Prenzer war Teil einer siebenköpfigen Gruppe, die sich über den Toilettenpapiermangel während der Corona-Krise lustig machte und dabei ein kurioses Bild abgab. „Alles schrie nach Klopapier“, sangen die Aktiven, die dem Publikum Plastikhintern entgegen streckten.

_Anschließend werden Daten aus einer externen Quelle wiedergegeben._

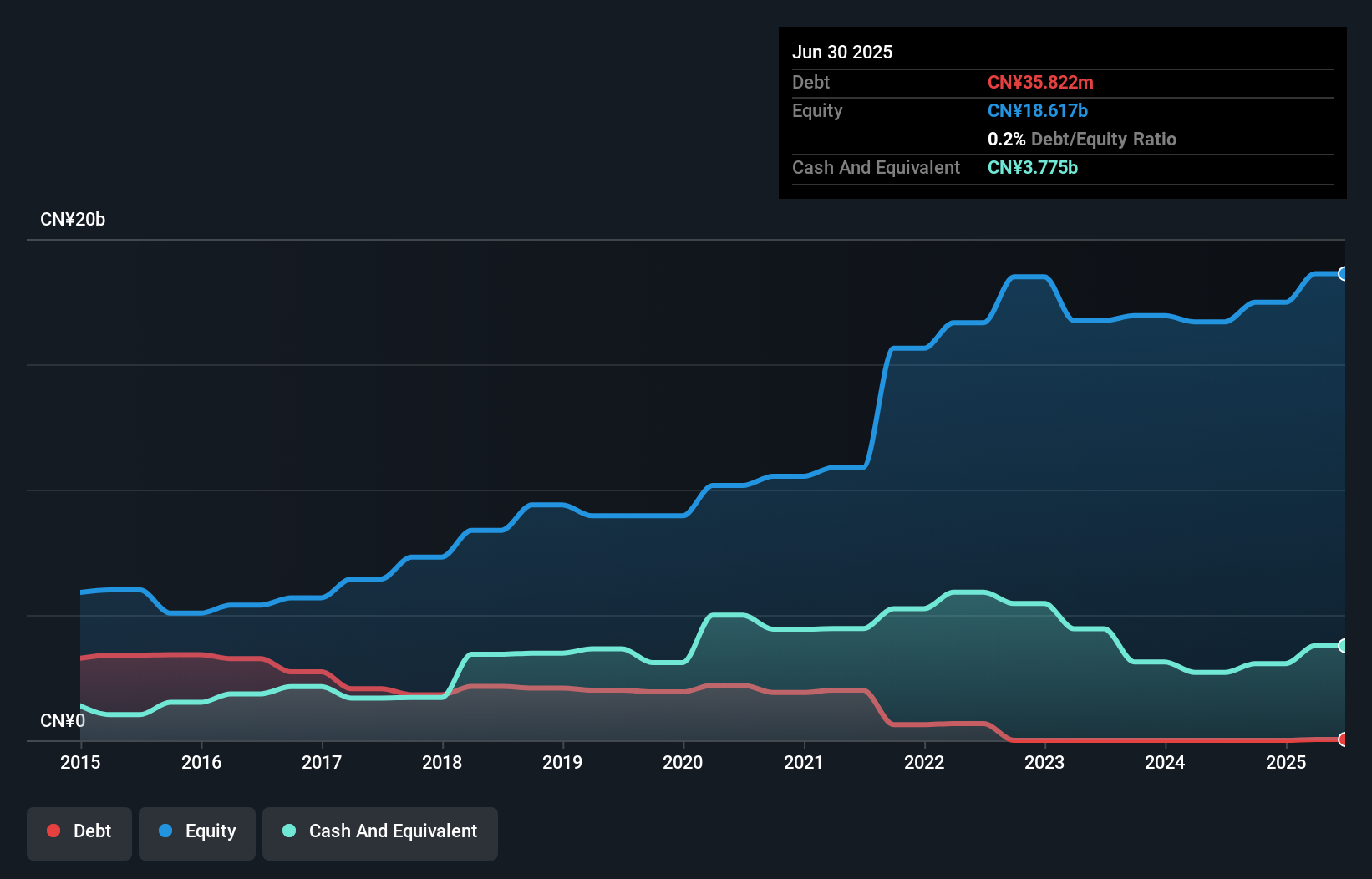Click the 2022 x-axis label
The width and height of the screenshot is (1372, 879).
(924, 762)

Ein ungewöhnliches optisches Erlebnis war auch die Nummer „Ein Hut für alle Fälle“. Mit Hilfe eines stets neu gefalteten Stückes Stoff verwandelten sich Dominik Ehresmann, Guido Krüger und Alexander Zeier in Cowboys, Toreros und Zwerge.

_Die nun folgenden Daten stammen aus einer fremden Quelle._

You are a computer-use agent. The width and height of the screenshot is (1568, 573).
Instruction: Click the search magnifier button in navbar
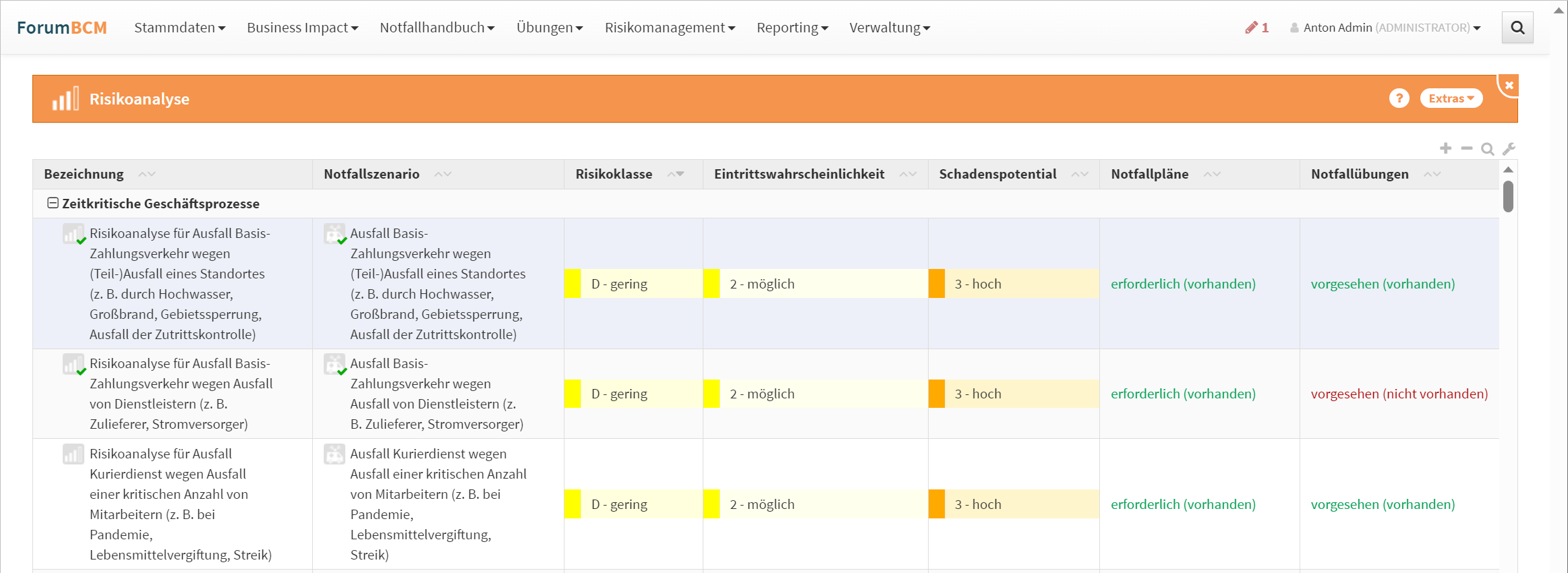coord(1517,28)
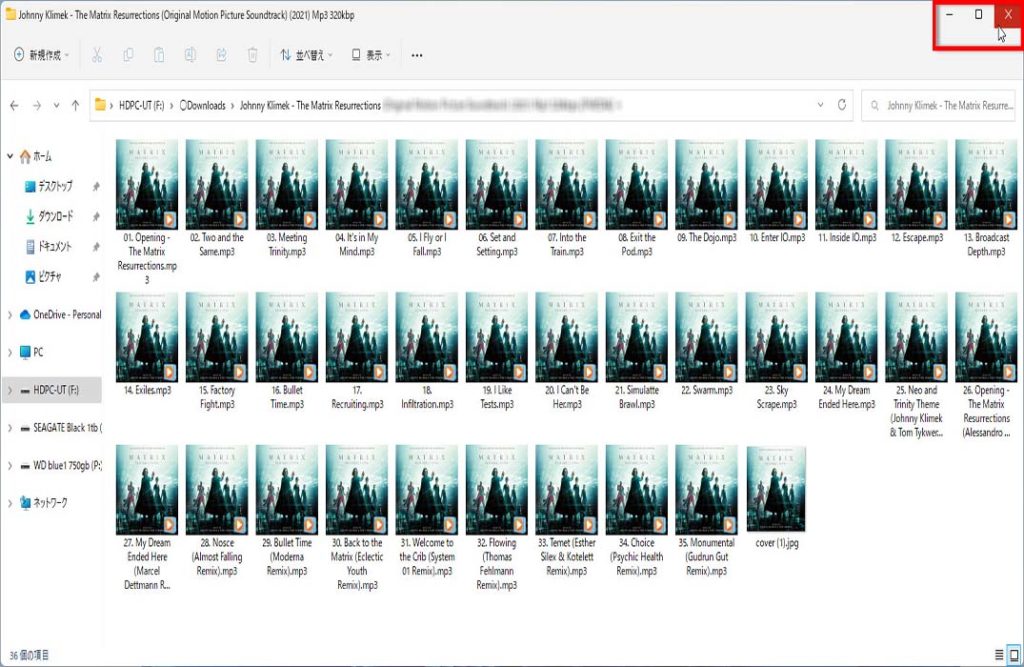Open the See more (...) toolbar menu
The width and height of the screenshot is (1024, 667).
[417, 55]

Eine der klassischen Nummern im Kümmeldrescher-Programm war das Protokoll - vorgetragen als Zwiegespräch zwischen Wolfgang Drescher und Stefan Häb. „Die Ampel - mit großen Ambitionen gestartet - doch haben die Entwicklungen nicht auf sie gewartet“, reimte Drescher, der das Publikum aufforderte, immer schön zu klatschen. „Damit wir sehen können, dass niemand am Tisch festgeklebt ist.“ Stefan Häb ging auf den neuen Verteidigungsminister Boris Pistorius ein. „Vielleicht bringt der ja die Zeitenwende zu Ende.“ Drescher wünschte sich mehr Einsatz der Stadt für Eddersheim. „Nachdem Hattersheim seine ,gut Stubb’ wieder hat, wäre auch so eine Halle für Eddersheim angebracht“, erklärte er mit Blick auf die Sanierung der Stadthalle. Schließlich luden die Protokoller die neue Erste Stadträtin Heike Seibert ein, von Niedernhausen nach Eddersheim zu ziehen.

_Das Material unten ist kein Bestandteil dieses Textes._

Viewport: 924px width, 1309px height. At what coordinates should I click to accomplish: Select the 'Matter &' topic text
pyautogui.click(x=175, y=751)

Auch der Vorstand des Gesangvereins schreckte nicht vor aktiven Rollen zurück. Als „Dickmadam“ sang Vereinschefin Daniela Frese-Krüger: „Ich hab mich tausendmal gewogen“. Später stand die Vorsitzende gemeinsam mit ihrer Stellvertreterin Heidi Gärtner als „Doppelwumms“ in der Bütt. Die Zweite Vorsitzende war außerdem Teil der seit Jahren etablierten Gruppe „Rheuma und Ischias“. Die Aktiven des älteren Semsters tanzten mit Rollatoren. Weitere Büttenreden lieferten Erika Stapf und Waltraud Pöschl. Katja Prenzer fand neben der Moderation auch noch Zeit, gemeinsam mit Jessica Lucks als „Schnitzelmuddis“ aufzutreten.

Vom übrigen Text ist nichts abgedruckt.